_Testo da leggere_:
───

Riassumendo: per Aristotele e Cartesio l'universo era tutto pieno; per noi è quasi tutto vuoto (di materia; ma poi ci sono i campi...e la relatività di Einstein, ne riparleremo in quinta).

c) Infinita divisibilità della materia.
La materia è divisibile all'infinito per lo stesso motivo per cui un segmento può essere diviso infinitamente. Non possono dunque esistere atomi indivisibili.
d) Infinita estensione del mondo.
Il cosmo è nello spazio, lo spazio è infinito, perciò il cosmo è infinito.
e) Rigoroso meccanicismo.
Terra e cieli sono fatti di una stessa materia e la varietà della materia e le differenze che in essa percepiamo sono tutte causate dal movimento delle sue parti. Il rigoroso meccanicismo è una concezione secondo la quale tutto il cosmo è un meccanismo, come un orologio, e il movimento si trasmette solo per contatto. Uno scienziato olandese (Christiaan Huyghens, discepolo di Cartesio) dice: prendiamo un secchio pieno d'olio con in mezzo un bastone perpendicolare al fondo del secchio e facciamolo girare attorno a questo asse. Se prendo una pallina di piombo e la metto vicino al bordo del secchio, se il secchio gira molto veloce la pallina andrà verso il centro con una traiettoria rettilinea, se gira più lentamente la sua traiettoria si incurva.
Applichiamolo alla Terra: siccome ha il movimento di rotazione, avrà una forza centrifuga, ossia le particelle d'aria tendono ad allontanarsi (a partire per la tangente). Siccome per Cartesio la terra è inserita nell'etere (fuori dall'atmosfera) allora le particelle d'aria non possono allontanarsi indefinitamente dalla terra, perché vengono fermate dall'etere. Si crea nell'atmosfera una differenza di pressione: man mano che ci si avvicina alla terra la pressione diminuisce. Ecco perché se prendo un sasso e lo lascio cadere si avvicina alla terra per la pressione (la stessa cosa che accade alla pallina di piombo nel secchio d'olio). Più alto è il punto da cui si lancia il sasso più alta sarà la pressione e quindi la spinta. Interpretare così la gravità ci fa ammettere che i gravi cadono con una spinta (dell'aria) e che fuori dall'atmosfera questa spinta non esista.

───

_Estratti delle righe_:

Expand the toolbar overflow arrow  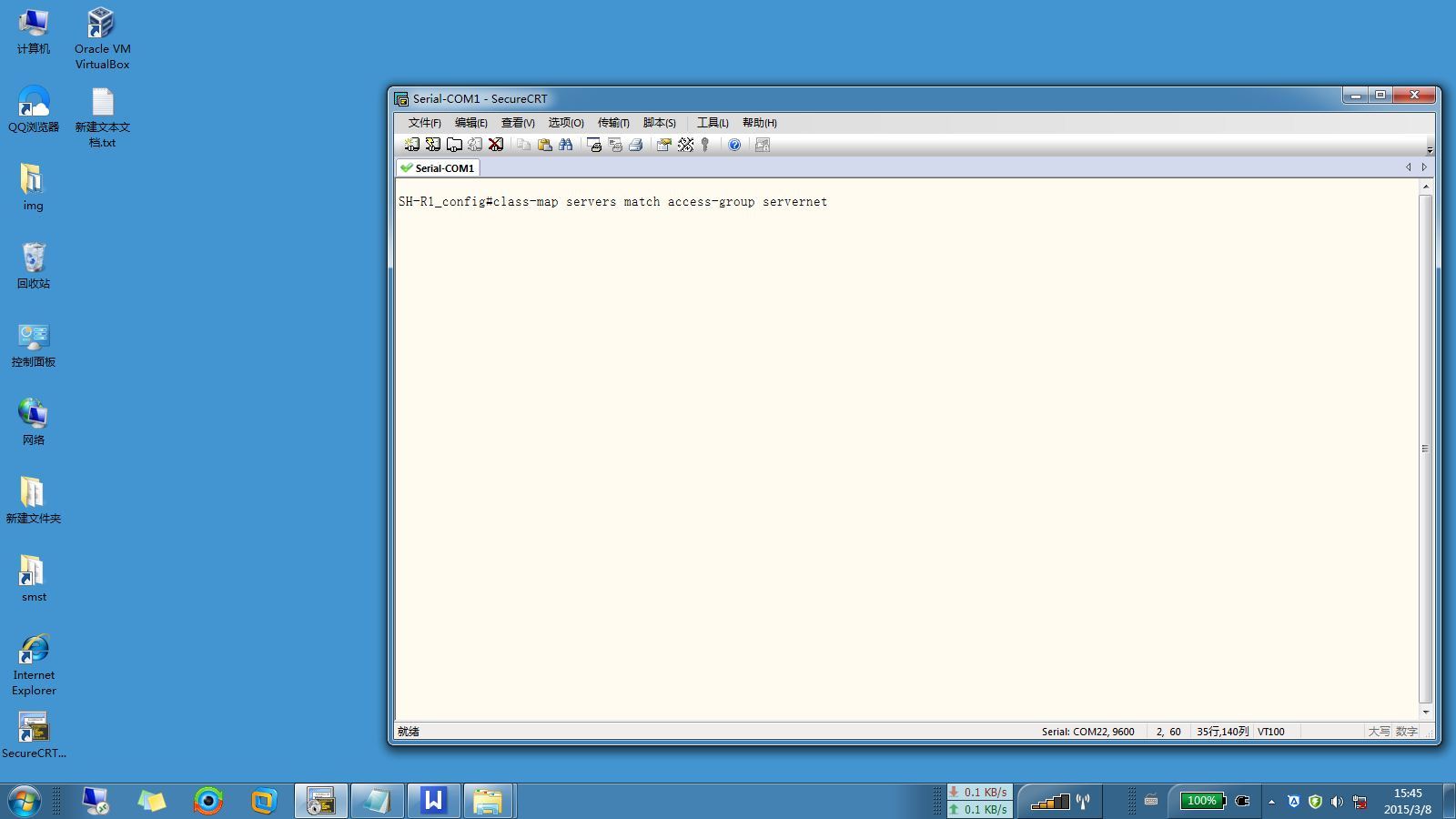click(1430, 150)
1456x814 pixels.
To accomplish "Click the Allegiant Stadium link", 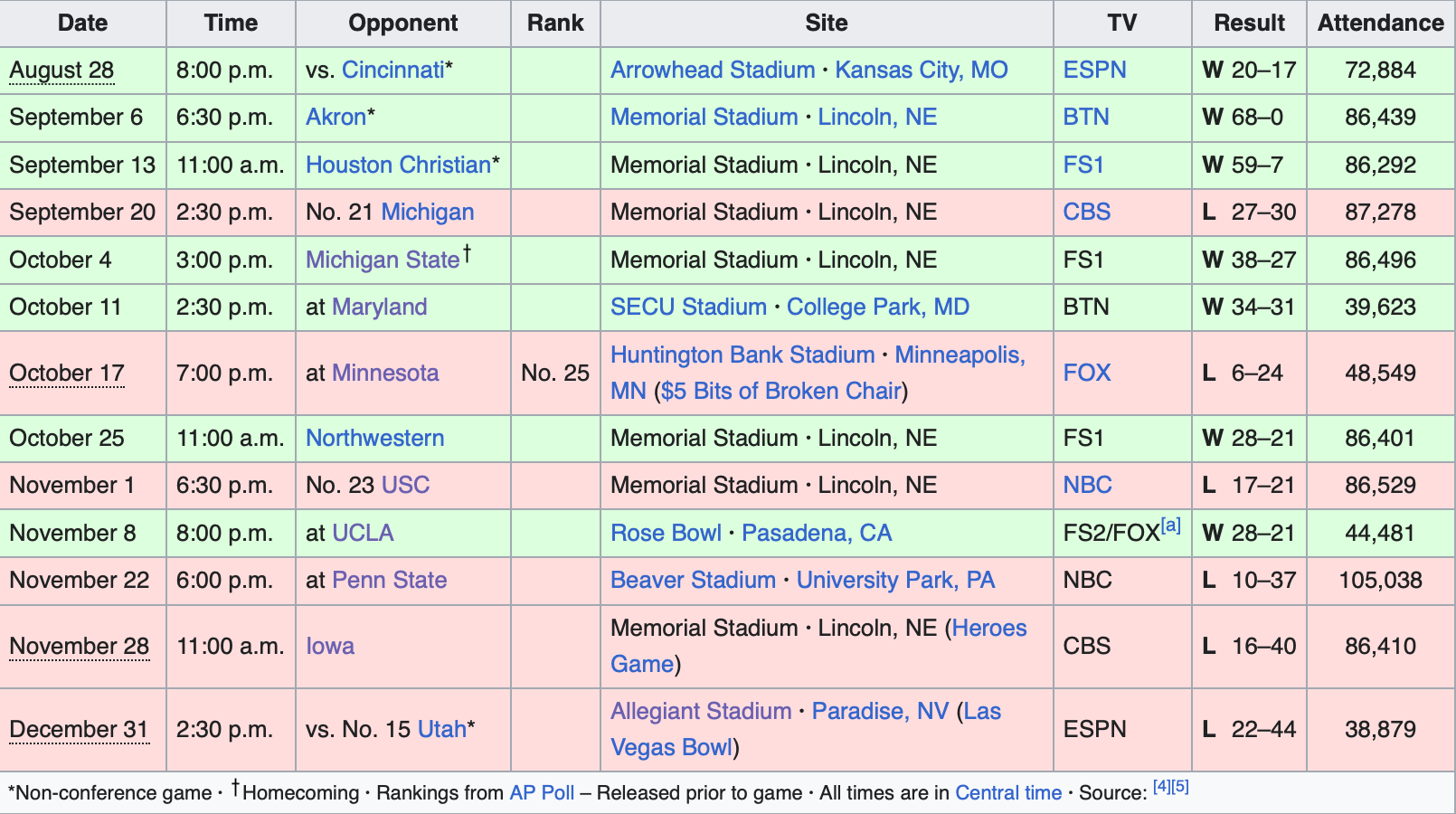I will 701,712.
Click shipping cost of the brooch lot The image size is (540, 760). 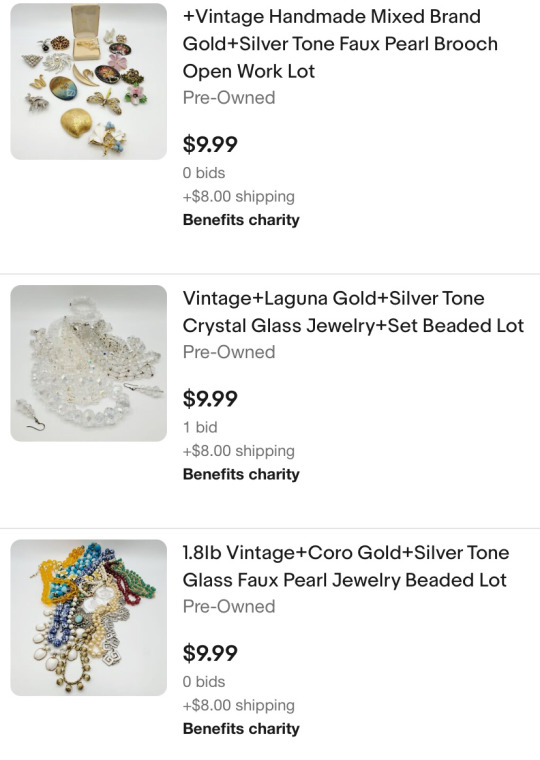(238, 197)
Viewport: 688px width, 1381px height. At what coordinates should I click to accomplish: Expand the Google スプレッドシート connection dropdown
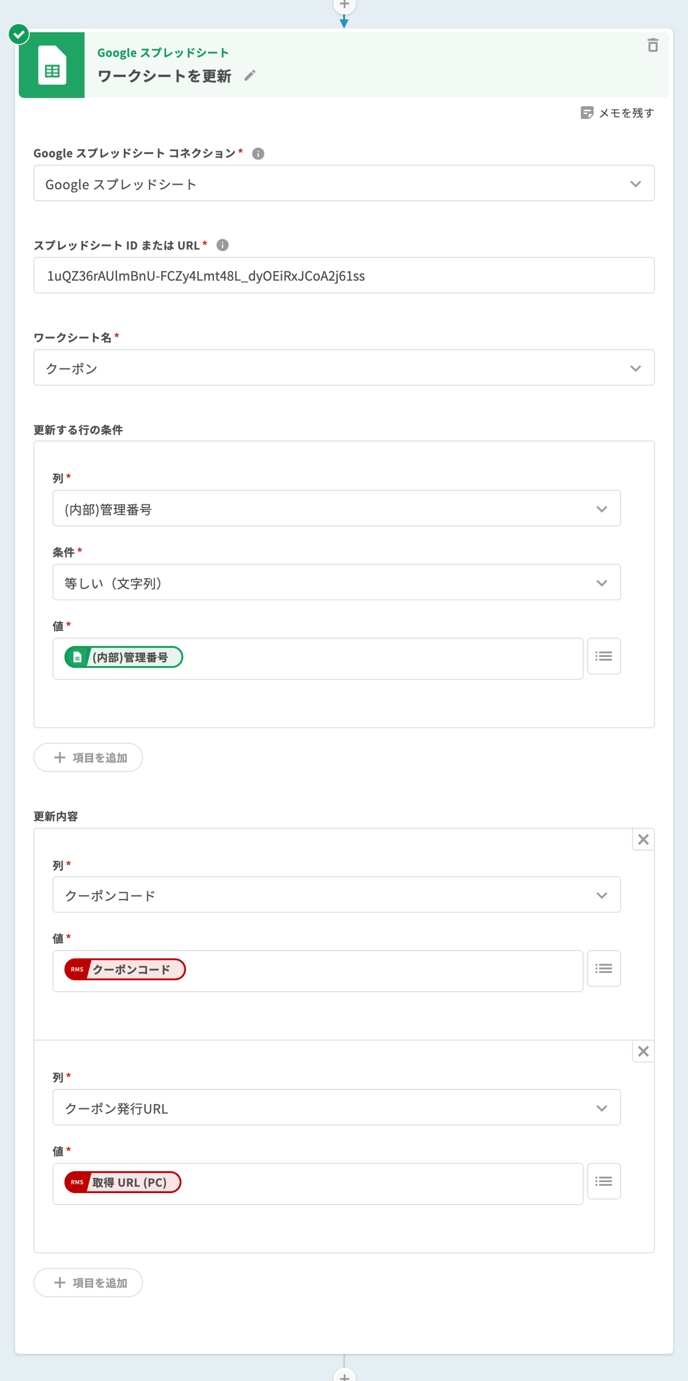pos(343,184)
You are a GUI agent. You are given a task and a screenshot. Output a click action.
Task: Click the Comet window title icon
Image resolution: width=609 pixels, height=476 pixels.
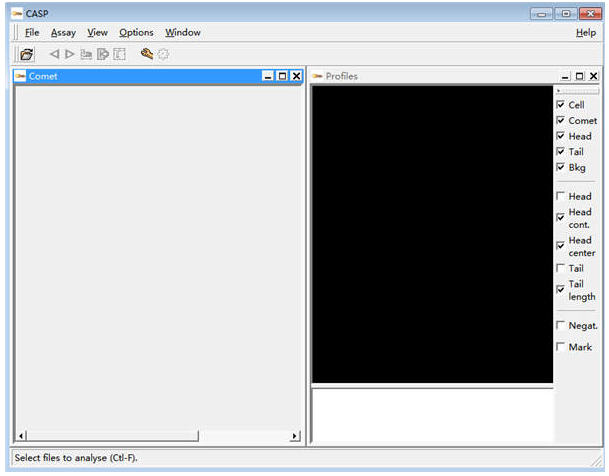coord(20,76)
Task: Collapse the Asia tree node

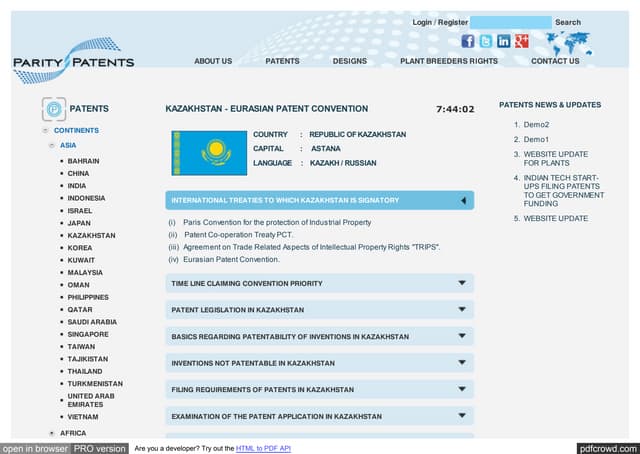Action: (52, 145)
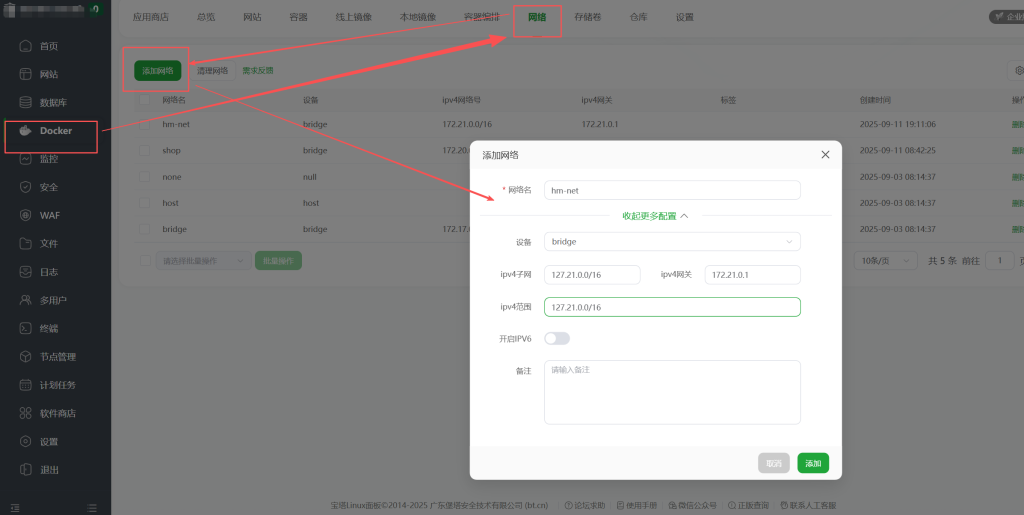Image resolution: width=1024 pixels, height=515 pixels.
Task: Click the 数据库 database icon
Action: click(x=26, y=103)
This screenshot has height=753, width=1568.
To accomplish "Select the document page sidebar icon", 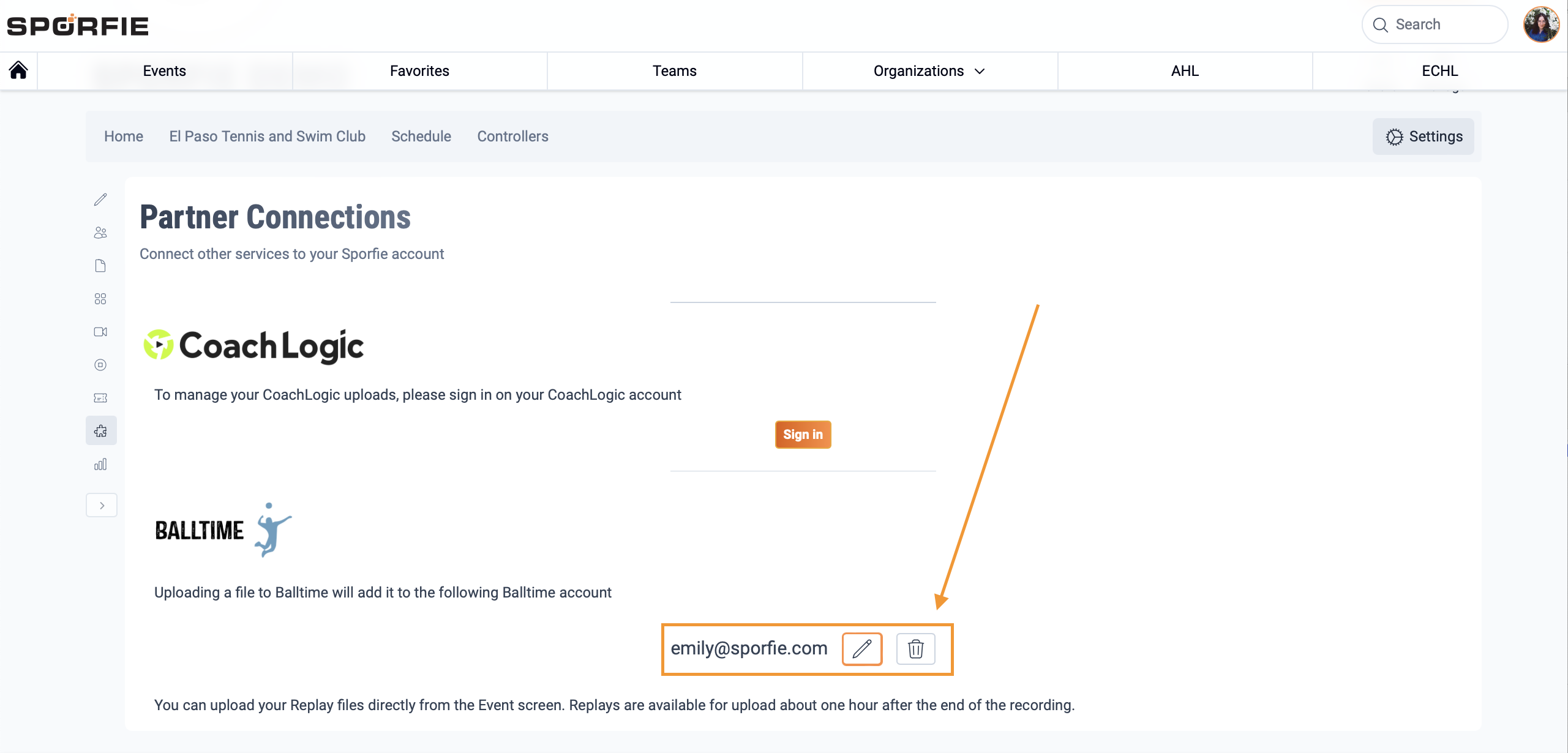I will 100,266.
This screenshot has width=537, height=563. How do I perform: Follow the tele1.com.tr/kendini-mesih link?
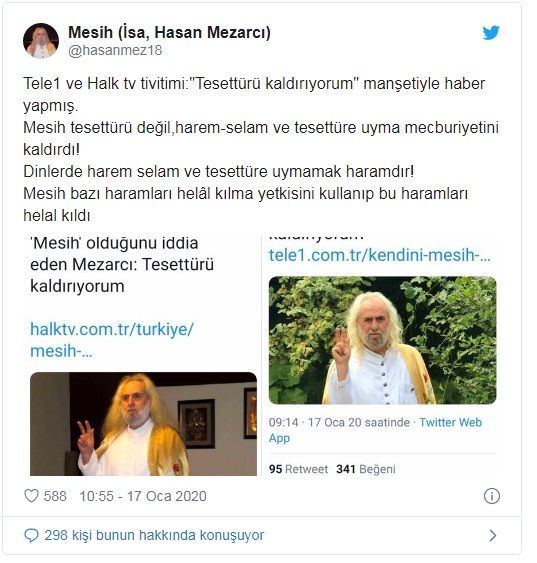point(380,255)
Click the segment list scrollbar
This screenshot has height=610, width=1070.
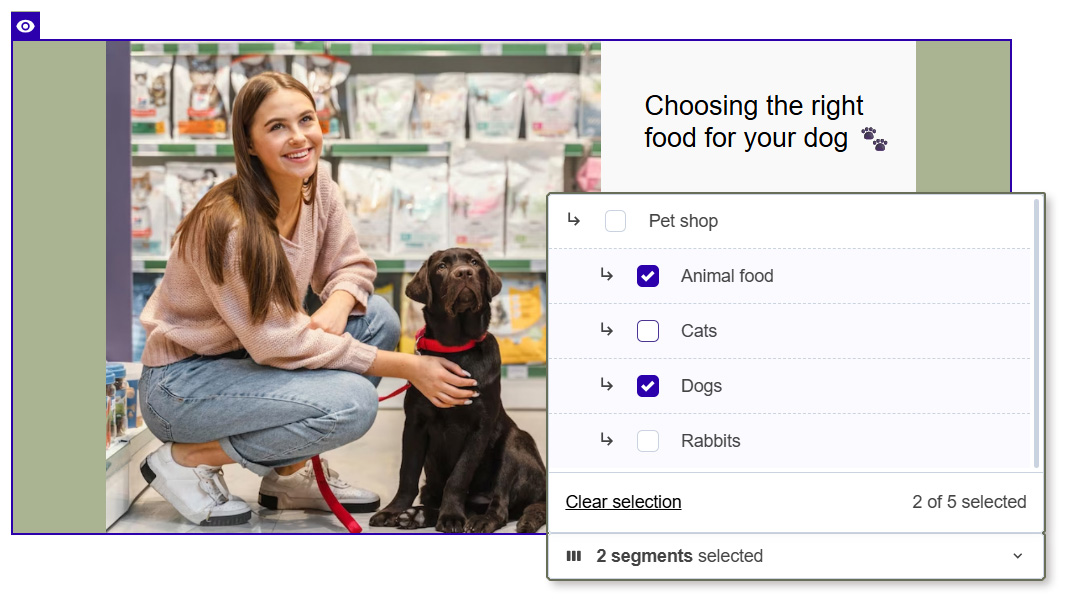1037,330
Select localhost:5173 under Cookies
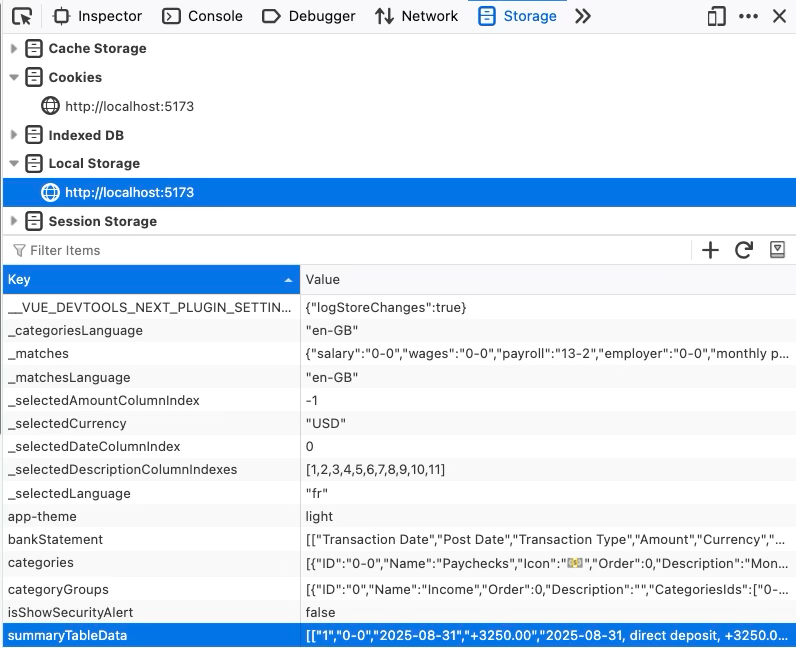The height and width of the screenshot is (648, 796). click(129, 106)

───

_Azioni da svolgere_:
(a) Nel testo sulla fisica di Cartesio, perché non possono esistere atomi indivisibili?
(b) Prosegui il testo sulla fisica di Cartesio dal punto in cui si interrompe.

_Risposte per compito_:
(a) Perché la materia è divisibile all'infinito, per lo stesso motivo per cui un segmento può essere diviso infinitamente.

(b)
Newton, quando formula la legge di gravitazione universale, crede che qualcosa non vada bene. Ci si chiedeva infatti come due corpi si potessero attrarre nel vuoto. Un newtoniano, Cotes, aveva teorizzato che la gravità era una caratteristica dei corpi, che non richiedeva ulteriore spiegazione (come Democrito diceva che il movimento era una caratteristica intrinseca degli atomi). L'insoddisfazione comunque rimane.
Il modello di Cartesio adesso sappiamo che è sbagliato, ma lasciava comunque meno dubbi, e sembrava spigare in modo più brillante i fenomeni fisici, con pochi principi generali. Ecco perché la fisica di Cartesio non sembrava implausibile.

Leggi del movimento, conoscibili a priori e da cui si ricavano tutte le altre leggi fisiche secondo Cartesio:
1) 1^legge: ogni cosa resta nello stato in cui è fino a che nulla la cambia. Anche Dio non è soggetto a cambiamenti. Ogni cosa continua a essere nel suo stato per quanto può e mai lo cambia se non per l'incontro delle altre.
2) 2^legge: ogni corpo che si muove tende a continuare il suo movimento in linea retta.
3) 3^legge: Dio è la causa prima del movimento e ne conserva sempre una uguale quantità nell'universo. Dalla sua onnipotenza Dio ha creato la materia con il movimento e il riposo che conserva adesso nell'universo tanto movimento o riposo quanto ce ne ha messo creandolo. Quindi Dio, poiché ha mosso in molte maniere differenti le parti della materia, quando le ha create e le mantiene tutte nella stessa maniera e con le stesse leggi che egli ha fatto osservar loro nella creazione, conserva incessantemente in questa materia una uguale quantità di movimento.  La quantità di moto è il prodotto della massa per la velocità. Quindi la quantità di moto nell'universo è costante. Qm=k All'inizio si è data la carica all'orologio che ha continuato da solo fino ad adesso e così continuerà.

Teoria dei vortici
Cartesio pensa che l'etere crei dei vortici. Attorno alla terra ci sono dei flussi di etere e paragona il pianeta alla festuca (metto una pagliuzza sull'acqua di un fiume; se la guardo da riva vedo che si muove, se invece sono una formica su un guscio sull'acqua la vedo ferma). Quindi il movimento dipende dal punto di vista: la terra è ferma rispetto all'etere, ma si muove rispetto al Sole.
La teoria è: tutte le particelle sono in movimento e questo movimento non è caotico. Per esempio le particelle d'aria di questa stanza si muovono caoticamente e io non le vedo. Il vento invece lo sento perché le particelle vanno tutte nella stessa direzione. Le particelle d'etere negli spazi interstellari si muovono secondo dei vortici, come il vento. In questi vortici si muovono i pianeti.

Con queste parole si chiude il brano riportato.